### Your assignment
From the first entry to the last, restate everything word for word and exclude pictures.

### Data listing
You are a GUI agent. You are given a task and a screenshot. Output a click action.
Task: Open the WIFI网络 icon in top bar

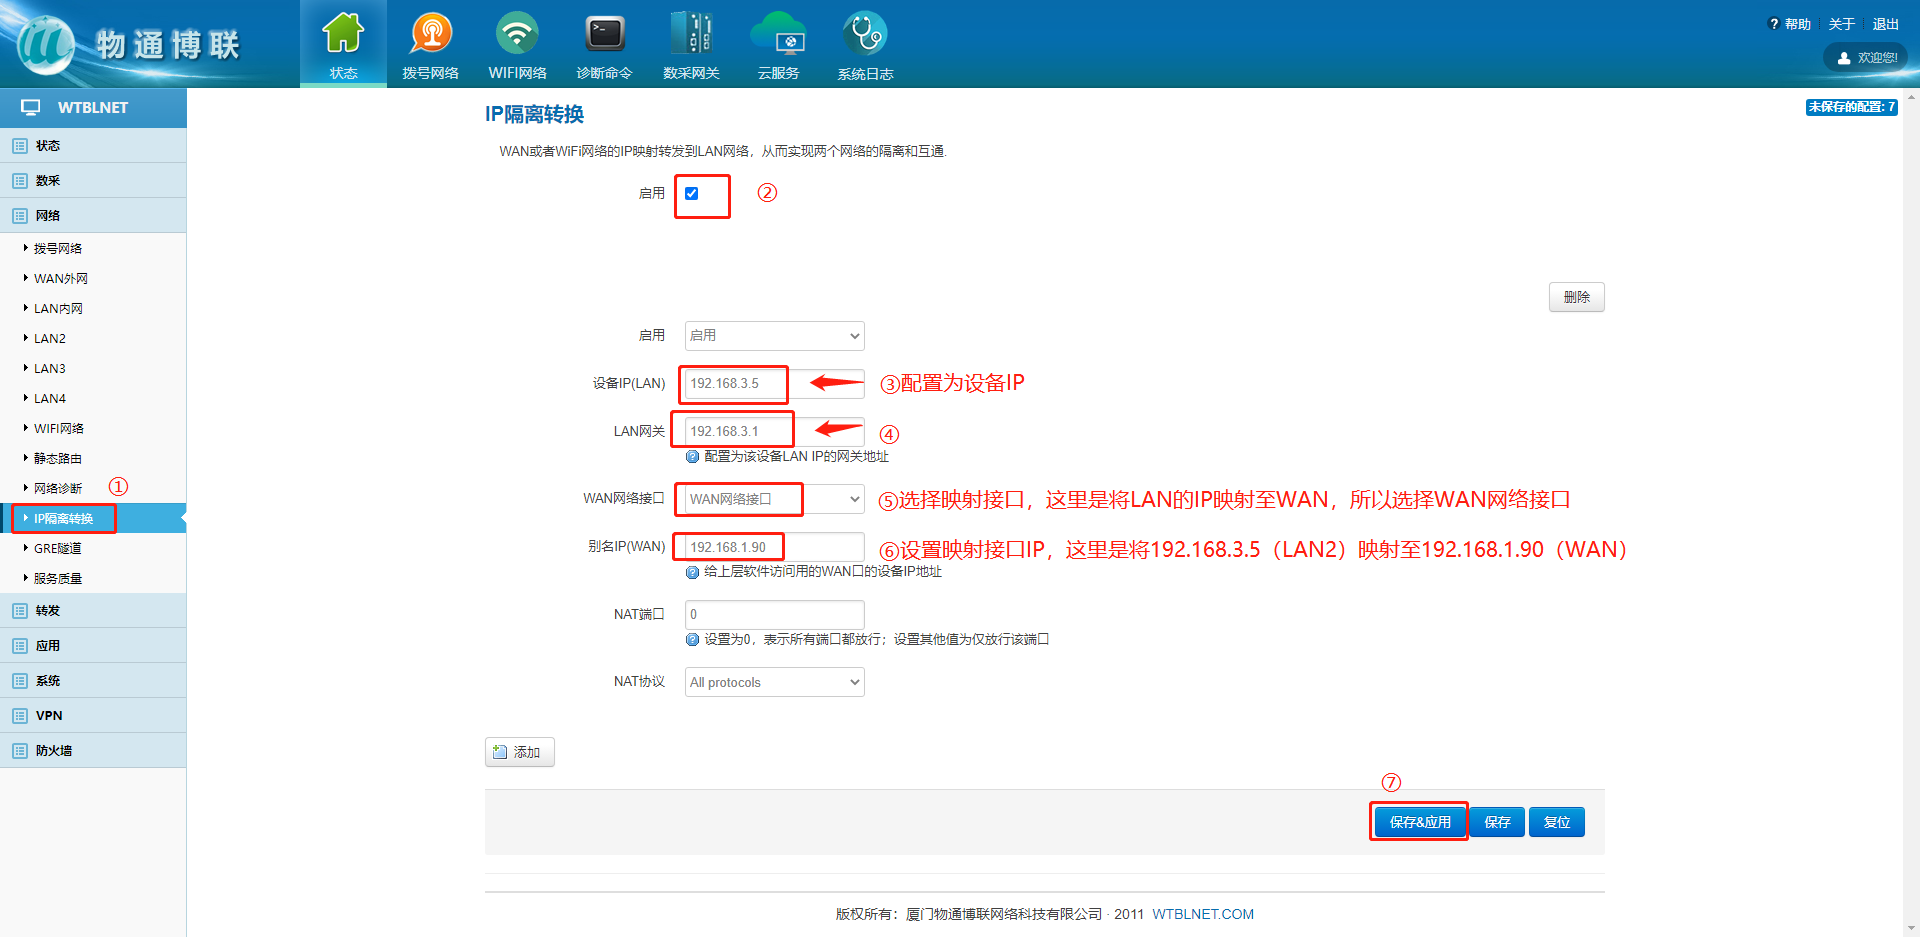coord(517,35)
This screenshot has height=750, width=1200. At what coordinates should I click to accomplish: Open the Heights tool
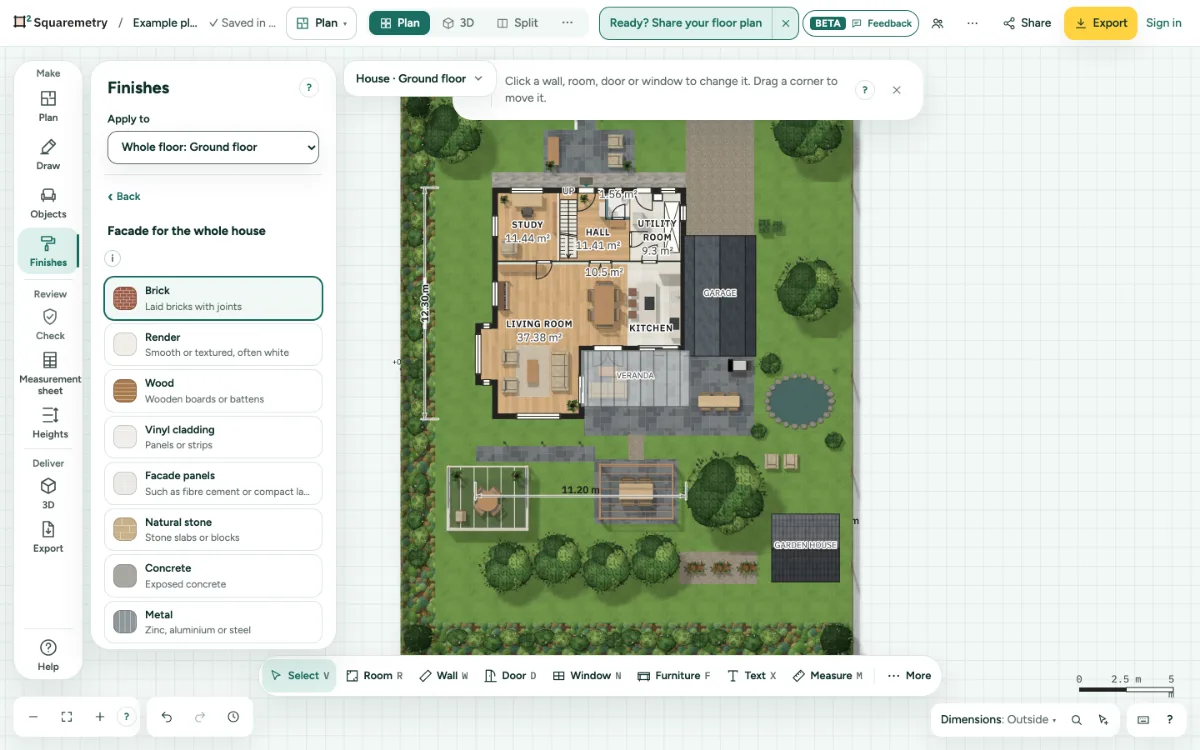pos(50,422)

### Exercise output
You are a GUI agent. You are given a task and a screenshot. Output a click action.
Task: Open the WIFI网络 icon in top bar

coord(517,35)
This screenshot has height=750, width=1200. At what coordinates should I click to accomplish: Open the Heights tool
pos(50,422)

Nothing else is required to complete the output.